Cardiac Differentiation Potential of Human Induced Pluripotent Stem Cells in a 3D Self-assembling Peptide Scaffold Differentiation; Research in Biological Diversity. Nov-Dec, 2015 | Pubmed ID: 26707885 In the past decade, various strategies for cardiac reparative medicine involving stem cells from multiple sources have been investigated. However, the intra-cardiac implantation of cells with contractile ability may seriously disrupt the cardiac syncytium and de-synchronize cardiac rhythm. For this reason, bioactive cardiac implants, consisting of stem cells embedded in biomaterials that act like band aids, have been exploited to repair the cardiac wall after myocardial infarction. For such bioactive implants to function properly after transplantation, the choice of biomaterial is equally important as the selection of the stem cell source.

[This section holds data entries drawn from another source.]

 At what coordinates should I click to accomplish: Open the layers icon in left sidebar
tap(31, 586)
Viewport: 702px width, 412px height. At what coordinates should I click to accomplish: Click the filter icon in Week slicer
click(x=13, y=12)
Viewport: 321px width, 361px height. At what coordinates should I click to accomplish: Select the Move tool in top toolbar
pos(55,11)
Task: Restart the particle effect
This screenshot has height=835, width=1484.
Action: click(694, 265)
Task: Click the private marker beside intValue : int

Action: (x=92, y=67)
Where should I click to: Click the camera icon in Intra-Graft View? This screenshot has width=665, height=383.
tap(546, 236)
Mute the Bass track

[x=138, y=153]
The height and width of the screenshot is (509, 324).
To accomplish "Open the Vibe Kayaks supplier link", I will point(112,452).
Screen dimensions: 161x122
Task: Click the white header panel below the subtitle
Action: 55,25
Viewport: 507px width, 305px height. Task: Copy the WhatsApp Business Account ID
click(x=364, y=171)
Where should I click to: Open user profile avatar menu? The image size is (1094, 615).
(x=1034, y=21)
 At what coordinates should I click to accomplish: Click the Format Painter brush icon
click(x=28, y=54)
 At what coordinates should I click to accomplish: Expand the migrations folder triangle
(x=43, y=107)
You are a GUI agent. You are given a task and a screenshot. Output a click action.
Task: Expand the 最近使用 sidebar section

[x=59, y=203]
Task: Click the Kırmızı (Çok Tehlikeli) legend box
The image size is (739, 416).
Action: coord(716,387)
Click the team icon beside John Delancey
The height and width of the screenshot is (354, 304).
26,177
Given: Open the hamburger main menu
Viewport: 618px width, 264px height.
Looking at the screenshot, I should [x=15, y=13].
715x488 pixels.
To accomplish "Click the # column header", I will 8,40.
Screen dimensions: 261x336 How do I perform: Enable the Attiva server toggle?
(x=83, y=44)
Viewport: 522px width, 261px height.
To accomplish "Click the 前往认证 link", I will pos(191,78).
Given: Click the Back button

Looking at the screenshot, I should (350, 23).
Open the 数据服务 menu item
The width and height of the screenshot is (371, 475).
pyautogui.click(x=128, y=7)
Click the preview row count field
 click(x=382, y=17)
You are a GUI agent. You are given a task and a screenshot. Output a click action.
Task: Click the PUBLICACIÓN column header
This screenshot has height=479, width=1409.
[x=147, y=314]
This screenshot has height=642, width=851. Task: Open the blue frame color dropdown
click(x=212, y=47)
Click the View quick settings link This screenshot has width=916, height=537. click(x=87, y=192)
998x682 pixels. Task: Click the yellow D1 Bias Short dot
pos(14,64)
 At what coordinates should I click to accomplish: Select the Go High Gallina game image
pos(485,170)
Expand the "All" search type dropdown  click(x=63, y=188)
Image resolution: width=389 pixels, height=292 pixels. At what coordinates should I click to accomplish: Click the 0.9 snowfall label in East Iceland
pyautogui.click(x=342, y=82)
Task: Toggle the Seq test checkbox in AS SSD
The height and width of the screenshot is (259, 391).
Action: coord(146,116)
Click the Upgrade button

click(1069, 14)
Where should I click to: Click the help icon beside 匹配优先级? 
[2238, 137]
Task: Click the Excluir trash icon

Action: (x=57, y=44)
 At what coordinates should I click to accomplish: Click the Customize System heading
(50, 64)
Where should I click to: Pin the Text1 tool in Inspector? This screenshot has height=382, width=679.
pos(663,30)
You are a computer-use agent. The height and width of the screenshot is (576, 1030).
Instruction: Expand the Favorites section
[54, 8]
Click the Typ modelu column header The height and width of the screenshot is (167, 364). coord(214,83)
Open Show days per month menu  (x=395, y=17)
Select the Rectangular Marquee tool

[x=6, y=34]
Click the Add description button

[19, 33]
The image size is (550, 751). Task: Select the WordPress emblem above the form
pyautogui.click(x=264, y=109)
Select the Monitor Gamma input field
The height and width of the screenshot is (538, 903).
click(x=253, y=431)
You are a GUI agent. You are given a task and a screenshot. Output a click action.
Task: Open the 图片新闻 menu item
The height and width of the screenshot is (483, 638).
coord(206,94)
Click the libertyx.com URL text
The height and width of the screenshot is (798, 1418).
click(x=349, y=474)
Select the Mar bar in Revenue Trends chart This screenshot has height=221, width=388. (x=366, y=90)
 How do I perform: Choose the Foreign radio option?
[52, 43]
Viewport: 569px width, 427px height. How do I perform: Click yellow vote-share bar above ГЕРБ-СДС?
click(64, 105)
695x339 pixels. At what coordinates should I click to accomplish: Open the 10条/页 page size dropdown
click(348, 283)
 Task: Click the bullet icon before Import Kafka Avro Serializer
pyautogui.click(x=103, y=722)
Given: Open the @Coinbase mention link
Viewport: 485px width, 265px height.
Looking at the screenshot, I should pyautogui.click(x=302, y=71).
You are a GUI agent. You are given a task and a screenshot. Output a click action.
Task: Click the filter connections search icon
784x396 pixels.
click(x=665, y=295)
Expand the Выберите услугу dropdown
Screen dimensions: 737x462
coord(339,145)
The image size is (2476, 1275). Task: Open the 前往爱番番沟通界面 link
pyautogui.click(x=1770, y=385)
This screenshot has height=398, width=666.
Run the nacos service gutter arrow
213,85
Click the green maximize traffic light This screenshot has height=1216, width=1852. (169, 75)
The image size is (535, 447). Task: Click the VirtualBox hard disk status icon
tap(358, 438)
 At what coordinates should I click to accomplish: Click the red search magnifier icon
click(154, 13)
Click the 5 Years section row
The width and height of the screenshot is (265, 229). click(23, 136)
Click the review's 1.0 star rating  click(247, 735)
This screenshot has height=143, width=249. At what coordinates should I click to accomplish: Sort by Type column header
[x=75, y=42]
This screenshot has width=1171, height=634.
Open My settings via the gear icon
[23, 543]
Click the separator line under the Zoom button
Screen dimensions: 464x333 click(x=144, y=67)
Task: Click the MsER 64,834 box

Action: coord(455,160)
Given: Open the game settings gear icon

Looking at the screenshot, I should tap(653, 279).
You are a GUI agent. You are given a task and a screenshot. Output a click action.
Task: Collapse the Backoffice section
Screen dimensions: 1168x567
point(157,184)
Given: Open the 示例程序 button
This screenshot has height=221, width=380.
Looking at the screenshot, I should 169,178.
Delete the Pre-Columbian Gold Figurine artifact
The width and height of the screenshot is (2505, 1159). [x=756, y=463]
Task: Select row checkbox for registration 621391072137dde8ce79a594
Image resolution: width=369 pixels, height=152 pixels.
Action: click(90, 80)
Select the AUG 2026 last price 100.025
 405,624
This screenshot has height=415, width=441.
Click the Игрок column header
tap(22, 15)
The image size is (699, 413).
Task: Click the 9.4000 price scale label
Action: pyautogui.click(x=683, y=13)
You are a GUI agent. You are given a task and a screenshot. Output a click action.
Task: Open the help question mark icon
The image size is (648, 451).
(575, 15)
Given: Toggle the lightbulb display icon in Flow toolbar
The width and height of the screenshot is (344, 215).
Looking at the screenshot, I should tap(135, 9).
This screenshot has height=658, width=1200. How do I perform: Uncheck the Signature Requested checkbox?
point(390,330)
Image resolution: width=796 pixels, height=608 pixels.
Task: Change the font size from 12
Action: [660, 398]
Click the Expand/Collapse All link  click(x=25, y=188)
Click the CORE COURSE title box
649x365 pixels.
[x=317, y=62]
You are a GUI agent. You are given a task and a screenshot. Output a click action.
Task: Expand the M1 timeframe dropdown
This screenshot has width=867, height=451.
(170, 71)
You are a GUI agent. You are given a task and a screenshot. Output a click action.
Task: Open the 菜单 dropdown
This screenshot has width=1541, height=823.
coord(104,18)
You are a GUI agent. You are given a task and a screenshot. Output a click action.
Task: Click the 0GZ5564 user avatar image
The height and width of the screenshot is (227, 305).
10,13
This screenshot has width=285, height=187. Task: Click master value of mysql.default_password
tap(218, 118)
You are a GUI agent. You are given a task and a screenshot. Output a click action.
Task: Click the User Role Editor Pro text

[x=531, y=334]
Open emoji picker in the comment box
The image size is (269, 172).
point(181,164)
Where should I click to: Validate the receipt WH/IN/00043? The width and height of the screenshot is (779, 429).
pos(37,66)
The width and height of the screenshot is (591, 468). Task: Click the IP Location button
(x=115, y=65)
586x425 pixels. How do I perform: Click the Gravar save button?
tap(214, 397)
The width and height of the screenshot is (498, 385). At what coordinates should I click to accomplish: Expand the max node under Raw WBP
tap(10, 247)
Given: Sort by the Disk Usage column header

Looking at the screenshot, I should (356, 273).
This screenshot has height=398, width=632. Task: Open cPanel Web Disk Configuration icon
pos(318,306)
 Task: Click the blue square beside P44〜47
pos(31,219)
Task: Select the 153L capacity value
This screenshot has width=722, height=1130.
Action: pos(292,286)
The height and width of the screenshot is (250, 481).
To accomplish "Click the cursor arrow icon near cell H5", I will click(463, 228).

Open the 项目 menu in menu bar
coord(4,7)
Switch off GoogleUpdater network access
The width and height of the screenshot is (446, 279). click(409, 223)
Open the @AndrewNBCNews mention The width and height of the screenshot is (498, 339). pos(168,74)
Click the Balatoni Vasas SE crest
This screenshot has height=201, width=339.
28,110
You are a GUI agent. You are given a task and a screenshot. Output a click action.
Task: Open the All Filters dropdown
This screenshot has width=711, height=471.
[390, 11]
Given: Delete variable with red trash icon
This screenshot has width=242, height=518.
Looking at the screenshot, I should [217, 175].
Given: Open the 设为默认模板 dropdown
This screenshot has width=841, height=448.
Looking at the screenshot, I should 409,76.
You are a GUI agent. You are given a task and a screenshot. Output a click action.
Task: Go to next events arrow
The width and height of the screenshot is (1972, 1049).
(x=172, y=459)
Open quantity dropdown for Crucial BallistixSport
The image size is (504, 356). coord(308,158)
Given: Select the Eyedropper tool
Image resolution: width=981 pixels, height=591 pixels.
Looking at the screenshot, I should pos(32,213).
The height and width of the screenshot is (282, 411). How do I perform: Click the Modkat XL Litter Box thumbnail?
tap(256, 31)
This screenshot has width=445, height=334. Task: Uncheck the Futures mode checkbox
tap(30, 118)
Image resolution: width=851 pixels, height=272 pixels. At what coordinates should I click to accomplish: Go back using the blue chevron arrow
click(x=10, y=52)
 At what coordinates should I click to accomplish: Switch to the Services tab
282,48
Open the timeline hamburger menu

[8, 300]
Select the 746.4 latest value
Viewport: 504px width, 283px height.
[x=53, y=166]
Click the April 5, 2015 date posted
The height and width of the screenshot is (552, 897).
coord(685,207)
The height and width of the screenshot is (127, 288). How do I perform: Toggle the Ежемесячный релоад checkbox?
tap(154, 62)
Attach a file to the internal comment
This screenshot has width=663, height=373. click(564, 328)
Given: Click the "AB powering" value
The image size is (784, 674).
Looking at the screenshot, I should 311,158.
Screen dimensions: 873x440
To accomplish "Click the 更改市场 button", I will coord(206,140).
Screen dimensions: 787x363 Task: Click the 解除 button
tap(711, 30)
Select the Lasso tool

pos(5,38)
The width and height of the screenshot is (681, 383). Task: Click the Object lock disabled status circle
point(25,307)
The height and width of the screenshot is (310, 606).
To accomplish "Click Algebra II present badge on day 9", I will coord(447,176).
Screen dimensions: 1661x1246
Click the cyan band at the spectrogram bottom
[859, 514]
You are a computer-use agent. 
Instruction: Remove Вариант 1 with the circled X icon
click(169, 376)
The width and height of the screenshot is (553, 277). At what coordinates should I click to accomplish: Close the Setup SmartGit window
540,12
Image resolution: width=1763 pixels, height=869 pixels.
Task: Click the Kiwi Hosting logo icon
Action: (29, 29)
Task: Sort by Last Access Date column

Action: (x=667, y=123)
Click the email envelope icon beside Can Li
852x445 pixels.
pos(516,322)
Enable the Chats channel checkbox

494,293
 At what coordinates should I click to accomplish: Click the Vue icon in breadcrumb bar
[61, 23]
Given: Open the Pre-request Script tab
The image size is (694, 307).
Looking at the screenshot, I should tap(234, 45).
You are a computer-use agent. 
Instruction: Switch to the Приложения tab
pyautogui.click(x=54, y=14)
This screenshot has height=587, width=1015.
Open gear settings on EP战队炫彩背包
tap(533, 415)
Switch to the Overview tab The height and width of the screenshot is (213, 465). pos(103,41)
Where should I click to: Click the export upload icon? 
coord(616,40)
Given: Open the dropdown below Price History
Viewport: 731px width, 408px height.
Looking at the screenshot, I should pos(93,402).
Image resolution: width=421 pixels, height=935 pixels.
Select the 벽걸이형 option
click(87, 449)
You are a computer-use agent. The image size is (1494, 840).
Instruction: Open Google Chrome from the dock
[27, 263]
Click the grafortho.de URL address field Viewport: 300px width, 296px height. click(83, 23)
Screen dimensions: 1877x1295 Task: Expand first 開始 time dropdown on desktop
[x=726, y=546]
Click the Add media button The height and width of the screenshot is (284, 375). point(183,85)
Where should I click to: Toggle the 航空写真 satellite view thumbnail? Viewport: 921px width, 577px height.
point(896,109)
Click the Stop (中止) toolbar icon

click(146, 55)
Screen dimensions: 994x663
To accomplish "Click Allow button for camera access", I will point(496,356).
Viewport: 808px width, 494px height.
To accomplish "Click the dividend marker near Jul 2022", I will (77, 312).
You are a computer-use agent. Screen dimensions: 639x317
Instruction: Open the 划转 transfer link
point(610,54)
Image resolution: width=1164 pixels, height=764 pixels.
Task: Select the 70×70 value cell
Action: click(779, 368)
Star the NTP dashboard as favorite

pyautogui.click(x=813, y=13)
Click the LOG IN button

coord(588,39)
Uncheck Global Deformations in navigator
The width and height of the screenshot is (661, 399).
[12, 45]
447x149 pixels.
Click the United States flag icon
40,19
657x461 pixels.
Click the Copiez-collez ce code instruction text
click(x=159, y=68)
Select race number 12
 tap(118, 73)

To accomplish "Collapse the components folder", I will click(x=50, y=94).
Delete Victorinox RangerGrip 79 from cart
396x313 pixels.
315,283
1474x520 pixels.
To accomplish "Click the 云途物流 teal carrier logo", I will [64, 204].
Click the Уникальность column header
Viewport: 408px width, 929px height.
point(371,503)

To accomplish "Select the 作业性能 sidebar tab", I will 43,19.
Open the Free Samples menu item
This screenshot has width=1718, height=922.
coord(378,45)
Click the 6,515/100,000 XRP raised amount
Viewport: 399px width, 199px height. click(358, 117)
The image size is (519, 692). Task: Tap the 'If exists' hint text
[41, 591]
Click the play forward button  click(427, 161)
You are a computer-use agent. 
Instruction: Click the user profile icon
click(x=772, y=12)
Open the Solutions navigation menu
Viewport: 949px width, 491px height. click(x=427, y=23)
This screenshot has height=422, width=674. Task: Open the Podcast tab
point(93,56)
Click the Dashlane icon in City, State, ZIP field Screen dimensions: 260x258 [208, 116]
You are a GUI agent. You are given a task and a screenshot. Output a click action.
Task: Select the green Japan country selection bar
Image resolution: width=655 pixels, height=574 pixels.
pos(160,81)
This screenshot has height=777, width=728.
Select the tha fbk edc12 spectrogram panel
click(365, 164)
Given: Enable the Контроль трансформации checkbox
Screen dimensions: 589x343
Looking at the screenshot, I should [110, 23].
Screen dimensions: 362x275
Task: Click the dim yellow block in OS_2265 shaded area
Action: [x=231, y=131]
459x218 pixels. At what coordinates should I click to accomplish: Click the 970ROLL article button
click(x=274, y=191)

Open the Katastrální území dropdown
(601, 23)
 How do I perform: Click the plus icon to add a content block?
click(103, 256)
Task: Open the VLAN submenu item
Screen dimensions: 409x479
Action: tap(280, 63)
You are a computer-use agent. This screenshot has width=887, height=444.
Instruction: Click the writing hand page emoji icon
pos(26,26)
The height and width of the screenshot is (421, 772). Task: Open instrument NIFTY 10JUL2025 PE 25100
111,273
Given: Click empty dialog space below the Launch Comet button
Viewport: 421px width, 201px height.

While adult stem cells have shown promising results, they have various disadvantages including low proliferative potential in vitro, which make their successful usage in human transplants difficult. As a first step towards the development of a bioactive cardiac patch, we investigate here the cardiac differentiation properties of human induced pluripotent stem cells (hiPSCs) when cultured with and without ascorbic acid (AA) and when embedded in RAD16-I, a biomaterial commonly used to develop cardiac implants. In adherent cultures and in the absence of RAD16-I, AA promotes the cardiac differentiation of hiPSCs by enhancing the expression of specific cardiac genes and proteins and by increasing the number of contracting clusters. In turn, embedding in peptide hydrogel based on RAD16-I interferes with the normal cardiac differentiation progression. Embedded hiPSCs up-regulate genes associated with early cardiogenesis by up to 105 times independently of the presence of AA. However, neither connexin 43 nor troponin I proteins, which are related with mature cardiomyocytes, were detected and no contraction was noted in the constructs. Future experiments will need to focus on characterizing the mature cardiac phenotype of these cells when implanted into infarcted myocardia and assess their regenerative potential in vivo.